Era già da un po’ che avevo voglia di scrivere questo post, perchè è già da un po’ che va avanti il piano marketing del brand di fast fashion Piazza Italia che punta tutto su campagne ispirate alla gente comune e alla trasmissione di modelli di vita “realistici” e positivi. L’ultima campagna è quella che ha utilizzato come testimonial, al posto dei modelli e modelle delle agenzie, dei “modelli” di vita, ovvero ragazzi e ragazze che hanno fatto qualcosa di buono, simboli di onestà e intelligenza.

I modelli di vita della campagna 2012 ci mettono, oltre che la faccia, il loro nome, cognome e la loro storia: c’è Fabio Pisacane, calciatore, che “ha rifiutato 50.000 euro per truccare una partita”, c’è Chiara Caprì, studentessa, che ha fondato il comitato “addiopizzo” contro la malavita organizzata, c’è Dario Pallotta che ha ricevuto la medaglia di bronzo al Merito Civile per aver salvato delle persone durante il terremoto dell’Aquila, e così via.
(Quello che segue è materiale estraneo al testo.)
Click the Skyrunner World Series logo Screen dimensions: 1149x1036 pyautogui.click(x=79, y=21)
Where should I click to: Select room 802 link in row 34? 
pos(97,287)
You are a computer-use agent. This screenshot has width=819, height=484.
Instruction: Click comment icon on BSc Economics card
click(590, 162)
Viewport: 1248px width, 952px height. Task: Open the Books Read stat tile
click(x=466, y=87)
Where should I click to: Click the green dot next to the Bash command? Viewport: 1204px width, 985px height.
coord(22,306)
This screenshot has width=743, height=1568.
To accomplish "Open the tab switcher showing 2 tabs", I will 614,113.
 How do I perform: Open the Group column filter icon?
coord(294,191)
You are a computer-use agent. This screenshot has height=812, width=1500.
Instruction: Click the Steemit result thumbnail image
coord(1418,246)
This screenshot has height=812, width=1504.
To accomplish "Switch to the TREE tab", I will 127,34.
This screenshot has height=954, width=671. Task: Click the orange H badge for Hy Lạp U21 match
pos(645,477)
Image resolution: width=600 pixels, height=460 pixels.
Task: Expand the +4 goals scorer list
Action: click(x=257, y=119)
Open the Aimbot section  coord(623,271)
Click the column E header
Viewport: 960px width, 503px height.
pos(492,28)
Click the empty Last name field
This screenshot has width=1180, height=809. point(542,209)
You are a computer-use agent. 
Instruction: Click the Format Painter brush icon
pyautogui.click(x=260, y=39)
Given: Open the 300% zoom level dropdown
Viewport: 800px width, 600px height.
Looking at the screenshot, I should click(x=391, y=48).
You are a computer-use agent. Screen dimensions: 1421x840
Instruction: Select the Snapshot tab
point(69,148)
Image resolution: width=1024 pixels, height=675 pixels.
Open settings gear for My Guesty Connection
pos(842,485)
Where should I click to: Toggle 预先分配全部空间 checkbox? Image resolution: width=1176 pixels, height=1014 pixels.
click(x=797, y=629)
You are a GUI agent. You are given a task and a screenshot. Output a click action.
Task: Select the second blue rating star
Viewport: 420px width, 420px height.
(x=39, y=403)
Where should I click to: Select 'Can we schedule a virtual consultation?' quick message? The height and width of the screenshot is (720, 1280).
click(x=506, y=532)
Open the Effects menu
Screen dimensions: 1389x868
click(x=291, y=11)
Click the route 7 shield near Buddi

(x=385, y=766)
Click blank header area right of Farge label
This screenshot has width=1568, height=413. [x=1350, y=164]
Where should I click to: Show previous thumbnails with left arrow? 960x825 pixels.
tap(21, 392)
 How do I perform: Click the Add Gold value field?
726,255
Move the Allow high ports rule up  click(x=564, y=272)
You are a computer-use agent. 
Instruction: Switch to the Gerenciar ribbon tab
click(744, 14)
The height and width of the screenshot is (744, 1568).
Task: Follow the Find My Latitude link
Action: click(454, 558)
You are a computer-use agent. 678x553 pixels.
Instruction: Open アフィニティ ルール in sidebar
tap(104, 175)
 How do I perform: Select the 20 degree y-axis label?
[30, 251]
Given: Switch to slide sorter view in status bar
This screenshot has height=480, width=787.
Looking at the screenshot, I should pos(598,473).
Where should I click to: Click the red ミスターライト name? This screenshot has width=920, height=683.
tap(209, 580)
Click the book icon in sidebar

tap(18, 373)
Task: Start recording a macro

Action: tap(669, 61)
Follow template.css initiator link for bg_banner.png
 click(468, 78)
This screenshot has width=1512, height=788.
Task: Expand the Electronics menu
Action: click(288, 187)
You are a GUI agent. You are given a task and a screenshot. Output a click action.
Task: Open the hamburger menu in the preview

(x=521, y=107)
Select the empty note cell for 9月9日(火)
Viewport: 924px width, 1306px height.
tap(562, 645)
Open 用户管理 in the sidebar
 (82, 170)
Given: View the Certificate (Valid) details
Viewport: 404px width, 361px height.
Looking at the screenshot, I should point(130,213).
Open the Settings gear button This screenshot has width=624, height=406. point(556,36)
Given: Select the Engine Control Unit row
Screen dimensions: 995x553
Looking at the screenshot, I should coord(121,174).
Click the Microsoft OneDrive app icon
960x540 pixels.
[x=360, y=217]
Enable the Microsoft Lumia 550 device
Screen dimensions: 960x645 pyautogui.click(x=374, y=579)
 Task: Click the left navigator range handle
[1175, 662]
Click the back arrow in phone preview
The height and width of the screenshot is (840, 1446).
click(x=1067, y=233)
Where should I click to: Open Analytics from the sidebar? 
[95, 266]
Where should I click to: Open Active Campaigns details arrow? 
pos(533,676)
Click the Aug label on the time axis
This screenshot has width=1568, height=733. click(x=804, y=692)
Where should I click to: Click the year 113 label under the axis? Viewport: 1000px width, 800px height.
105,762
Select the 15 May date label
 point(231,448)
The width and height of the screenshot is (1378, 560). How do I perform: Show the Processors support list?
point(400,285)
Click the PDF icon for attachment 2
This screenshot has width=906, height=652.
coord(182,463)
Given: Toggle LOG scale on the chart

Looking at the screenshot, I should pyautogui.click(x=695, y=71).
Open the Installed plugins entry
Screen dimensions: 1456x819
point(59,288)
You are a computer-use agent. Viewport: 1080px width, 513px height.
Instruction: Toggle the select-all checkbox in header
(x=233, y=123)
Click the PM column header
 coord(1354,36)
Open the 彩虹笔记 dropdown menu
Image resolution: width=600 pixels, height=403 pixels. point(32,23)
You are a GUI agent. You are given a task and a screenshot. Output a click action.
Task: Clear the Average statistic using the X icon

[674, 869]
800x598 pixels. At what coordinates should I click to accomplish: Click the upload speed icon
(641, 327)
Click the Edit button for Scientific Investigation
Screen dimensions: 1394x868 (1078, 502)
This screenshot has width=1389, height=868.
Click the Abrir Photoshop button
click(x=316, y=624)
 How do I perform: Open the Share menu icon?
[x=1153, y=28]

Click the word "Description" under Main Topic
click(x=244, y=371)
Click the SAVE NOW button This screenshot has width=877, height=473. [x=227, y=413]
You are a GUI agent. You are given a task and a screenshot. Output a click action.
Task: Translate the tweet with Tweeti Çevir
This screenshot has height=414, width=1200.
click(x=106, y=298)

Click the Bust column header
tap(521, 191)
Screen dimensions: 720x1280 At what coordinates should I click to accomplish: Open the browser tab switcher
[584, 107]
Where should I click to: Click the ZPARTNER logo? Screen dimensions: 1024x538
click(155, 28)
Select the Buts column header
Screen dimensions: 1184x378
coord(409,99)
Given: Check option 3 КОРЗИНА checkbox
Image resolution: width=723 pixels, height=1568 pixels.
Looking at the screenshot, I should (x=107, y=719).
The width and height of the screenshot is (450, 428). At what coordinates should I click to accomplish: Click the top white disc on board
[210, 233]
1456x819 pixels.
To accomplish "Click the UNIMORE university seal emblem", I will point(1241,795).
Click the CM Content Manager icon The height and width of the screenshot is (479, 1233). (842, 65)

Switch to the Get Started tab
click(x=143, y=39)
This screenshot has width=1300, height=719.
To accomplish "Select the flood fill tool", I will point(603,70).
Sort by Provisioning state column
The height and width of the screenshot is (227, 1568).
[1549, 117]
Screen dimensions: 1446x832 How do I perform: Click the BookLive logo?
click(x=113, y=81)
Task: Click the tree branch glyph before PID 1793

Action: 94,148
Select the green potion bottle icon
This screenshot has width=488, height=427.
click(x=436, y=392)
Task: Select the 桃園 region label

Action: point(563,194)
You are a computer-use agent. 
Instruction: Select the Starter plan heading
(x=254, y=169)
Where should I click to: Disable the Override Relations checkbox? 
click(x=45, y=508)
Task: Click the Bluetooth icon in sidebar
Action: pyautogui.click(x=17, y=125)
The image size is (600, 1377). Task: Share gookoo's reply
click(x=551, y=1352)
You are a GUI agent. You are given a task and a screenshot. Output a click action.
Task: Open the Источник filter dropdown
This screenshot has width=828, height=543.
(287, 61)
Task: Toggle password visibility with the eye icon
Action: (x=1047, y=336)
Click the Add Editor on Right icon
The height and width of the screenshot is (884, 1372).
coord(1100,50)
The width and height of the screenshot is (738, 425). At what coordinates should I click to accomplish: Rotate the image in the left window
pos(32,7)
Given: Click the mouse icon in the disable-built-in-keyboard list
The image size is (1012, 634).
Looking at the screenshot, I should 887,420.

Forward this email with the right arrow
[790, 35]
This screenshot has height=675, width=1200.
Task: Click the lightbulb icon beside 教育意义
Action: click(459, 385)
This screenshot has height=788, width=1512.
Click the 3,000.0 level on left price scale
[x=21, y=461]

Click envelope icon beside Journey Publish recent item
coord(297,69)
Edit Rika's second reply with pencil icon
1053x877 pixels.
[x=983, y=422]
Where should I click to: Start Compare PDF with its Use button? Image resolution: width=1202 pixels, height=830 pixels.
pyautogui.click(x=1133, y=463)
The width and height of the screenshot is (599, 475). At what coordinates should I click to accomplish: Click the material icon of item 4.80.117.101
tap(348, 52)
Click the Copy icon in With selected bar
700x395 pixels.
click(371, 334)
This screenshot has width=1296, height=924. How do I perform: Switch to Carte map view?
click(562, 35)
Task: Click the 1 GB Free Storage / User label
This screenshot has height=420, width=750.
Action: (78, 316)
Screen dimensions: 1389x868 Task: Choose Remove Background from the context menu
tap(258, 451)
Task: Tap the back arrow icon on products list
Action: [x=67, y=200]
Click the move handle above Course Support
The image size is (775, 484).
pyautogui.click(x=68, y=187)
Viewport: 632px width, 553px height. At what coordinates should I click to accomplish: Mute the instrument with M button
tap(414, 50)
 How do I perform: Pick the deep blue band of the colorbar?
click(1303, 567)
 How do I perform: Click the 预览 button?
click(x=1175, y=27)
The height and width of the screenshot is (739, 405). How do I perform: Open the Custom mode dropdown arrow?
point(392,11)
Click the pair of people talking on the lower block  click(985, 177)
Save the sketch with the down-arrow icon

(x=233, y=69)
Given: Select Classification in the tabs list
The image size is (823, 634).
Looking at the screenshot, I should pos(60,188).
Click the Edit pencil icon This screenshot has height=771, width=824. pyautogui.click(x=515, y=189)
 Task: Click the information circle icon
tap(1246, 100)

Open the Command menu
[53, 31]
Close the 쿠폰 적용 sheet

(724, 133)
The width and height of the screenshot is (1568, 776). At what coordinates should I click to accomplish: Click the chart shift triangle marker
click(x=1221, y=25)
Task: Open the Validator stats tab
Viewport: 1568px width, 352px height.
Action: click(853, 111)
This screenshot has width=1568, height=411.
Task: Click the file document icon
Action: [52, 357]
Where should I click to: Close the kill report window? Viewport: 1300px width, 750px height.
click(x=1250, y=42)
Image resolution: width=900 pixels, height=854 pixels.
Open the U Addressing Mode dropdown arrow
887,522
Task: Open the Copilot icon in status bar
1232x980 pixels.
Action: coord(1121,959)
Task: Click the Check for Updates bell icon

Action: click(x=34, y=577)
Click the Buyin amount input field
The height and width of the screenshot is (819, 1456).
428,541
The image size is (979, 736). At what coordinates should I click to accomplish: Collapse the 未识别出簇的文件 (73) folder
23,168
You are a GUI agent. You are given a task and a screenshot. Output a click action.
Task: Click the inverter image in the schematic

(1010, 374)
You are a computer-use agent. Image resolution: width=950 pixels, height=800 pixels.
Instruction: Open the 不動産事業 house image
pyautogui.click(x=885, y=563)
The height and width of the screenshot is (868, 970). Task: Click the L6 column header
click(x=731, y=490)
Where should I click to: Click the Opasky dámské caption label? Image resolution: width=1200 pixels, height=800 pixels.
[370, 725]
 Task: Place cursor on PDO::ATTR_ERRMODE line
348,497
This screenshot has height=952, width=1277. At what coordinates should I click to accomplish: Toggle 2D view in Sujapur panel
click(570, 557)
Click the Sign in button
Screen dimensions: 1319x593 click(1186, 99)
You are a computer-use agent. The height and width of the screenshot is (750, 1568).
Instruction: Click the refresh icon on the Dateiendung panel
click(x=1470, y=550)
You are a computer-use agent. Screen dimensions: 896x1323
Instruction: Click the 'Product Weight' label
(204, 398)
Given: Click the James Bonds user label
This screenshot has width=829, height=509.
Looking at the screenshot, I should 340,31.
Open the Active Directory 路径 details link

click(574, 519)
E molti altri se ne cercano ancora da Piazza Italia che ha lanciato anche il contest sulla sua pagina ufficiale Facebook “Gli eroi di Piazza Italia”, in cui si dice che se avete una storia da raccontare e vi sentite speciali per qualche ragione potrete scrivere e loro vi faranno diventare testimonial.

In realtà questo post volevo scriverlo già quando il brand di moda a prezzi democratici rispose alla, a mio modesto parere, sfortunata campagna di Diesel “Be stupid” con un più efficace “Be intelligent”: ai folli modelli di Diesel ritratti nelle pose più assurde con i jeans dal prezzo a tre cifre, Piazza Italia rispondeva con testimonial in pose normalissime, sorridenti nei loro capi da 9 euro e 90, con sopra la scritta “siate intelligenti”, quasi a dire dovete essere giusto stupidi per spendere tanto per i jeans di quell’altra marca. Sarà che la campagna di Diesel mi aveva lasciata alquanto perplessa, perchè alcuni slogan inneggiavano di fatto a una follia geniale più che alla stupidità, e pertanto il termine scelto era drasticamente sbagliato, sarà che l’intelligenza da che mondo è mondo è sempre più sexy della stupidità, ma la campagna di Piazza Italia mi era piaciuta.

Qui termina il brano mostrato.